Use the shortest duration of therapy.

( 5.10 ) 5.1 Presence of Gastric Malignancy In adults, symptomatic response to therapy with PROTONIX does not preclude the presence of gastric malignancy.

Consider additional follow-up and diagnostic testing in adult patients who have a suboptimal response or an early symptomatic relapse after completing treatment with a PPI.

In older patients, also consider an endoscopy.

5.2 Acute Tubulointerstitial Nephritis Acute tubulointerstitial nephritis (TIN) has been observed in patients taking PPIs and may occur at any point during PPI therapy.

Patients may present with varying signs and symptoms from symptomatic hypersensitivity reactions to non-specific symptoms of decreased renal function (e.g., malaise, nausea, anorexia).

In reported case series, some patients were diagnosed on biopsy and in the absence of extra-renal manifestations (e.g., fever, rash or arthralgia).

Discontinue PROTONIX and evaluate patients with suspected acute TIN [see Contraindications (4) ].

5.3 Clostridium difficile- Associated Diarrhea Published observational studies suggest that PPI therapy like PROTONIX may be associated with an increased risk of Clostridium difficile associated diarrhea, especially in hospitalized patients.

This diagnosis should be considered for diarrhea that does not improve [see Adverse Reactions (6.2) ] .

Patients should use the lowest dose and shortest duration of PPI therapy appropriate to the condition being treated.

5.4 Bone Fracture Several published observational studies suggest that PPI therapy may be associated with an increased risk for osteoporosis-related fractures of the hip, wrist, or spine.

The risk of fracture was increased in patients who received high-dose, defined as multiple daily doses, and long-term PPI therapy (a year or longer).

Patients should use the lowest dose and shortest duration of PPI therapy appropriate to the condition being treated.

Patients at risk for osteoporosis-related fractures should be managed according to established treatment guidelines [see Dosage and Administration (2) , Adverse Reactions (6.2) ].

5.5 Severe Cutaneous Adverse Reactions Severe cutaneous adverse reactions, including erythema multiforme, Stevens-Johnson syndrome (SJS), toxic epidermal necrolysis (TEN), drug reaction with eosinophilia and systemic symptoms (DRESS), and acute generalized exanthematous pustulosis (AGEP) have been reported in association with the use of PPIs [see Adverse Reactions (6.2) ] .

Discontinue PROTONIX at the first signs or symptoms of severe cutaneous adverse reactions or other signs of hypersensitivity and consider further evaluation.

5.6 Cutaneous and Systemic Lupus Erythematosus Cutaneous lupus erythematosus (CLE) and systemic lupus erythematosus (SLE) have been reported in patients taking PPIs, including pantoprazole sodium.
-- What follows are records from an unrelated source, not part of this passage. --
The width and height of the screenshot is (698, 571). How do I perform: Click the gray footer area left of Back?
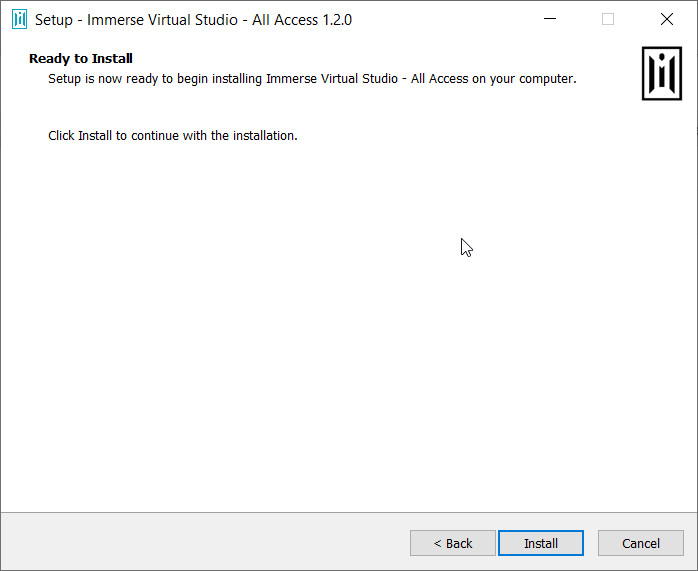coord(200,543)
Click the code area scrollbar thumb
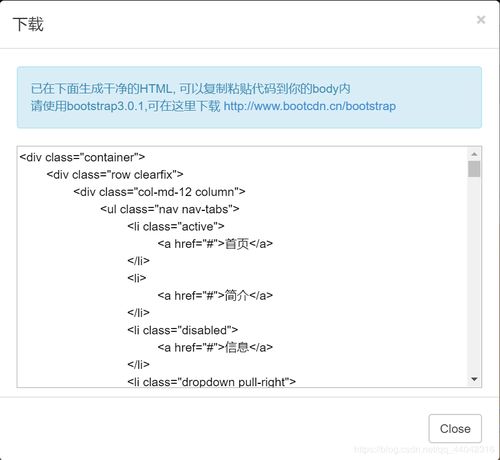Image resolution: width=500 pixels, height=460 pixels. [x=474, y=169]
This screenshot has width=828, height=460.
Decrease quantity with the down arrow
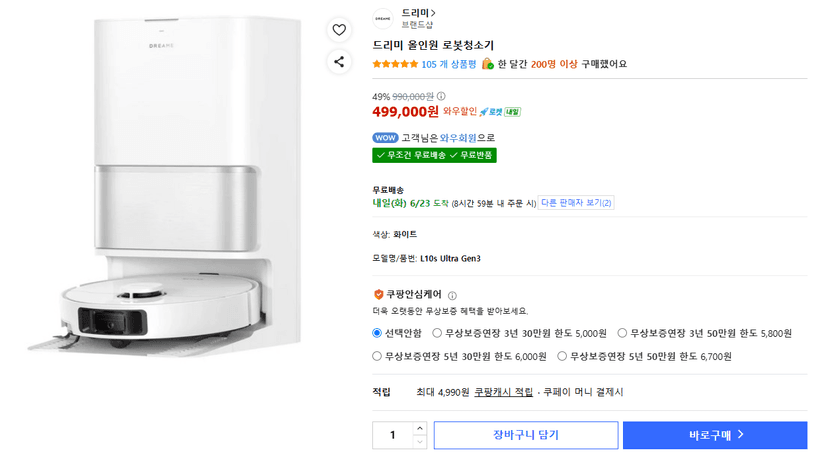click(420, 442)
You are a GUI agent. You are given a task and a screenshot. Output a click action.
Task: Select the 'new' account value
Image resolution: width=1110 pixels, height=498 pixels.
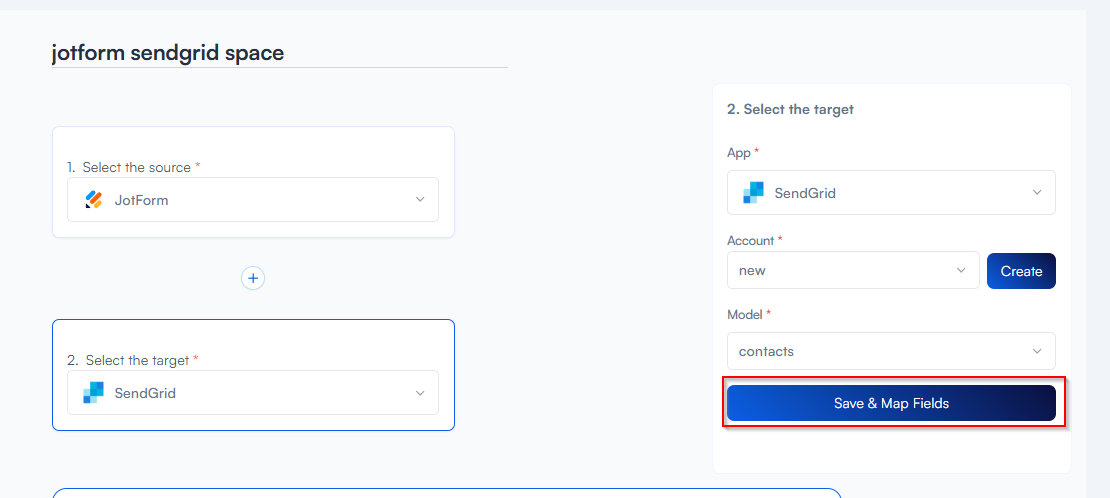pos(752,270)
These events have occurred as both new onset and an exacerbation of existing autoimmune disease.

The majority of PPI-induced lupus erythematous cases were CLE.

The most common form of CLE reported in patients treated with PPIs was subacute CLE (SCLE) and occurred within weeks to years after continuous drug therapy in patients ranging from infants to the elderly.

Generally, histological findings were observed without organ involvement.

Systemic lupus erythematosus (SLE) is less commonly reported than CLE in patients receiving PPIs.

PPI associated SLE is usually milder than non-drug induced SLE.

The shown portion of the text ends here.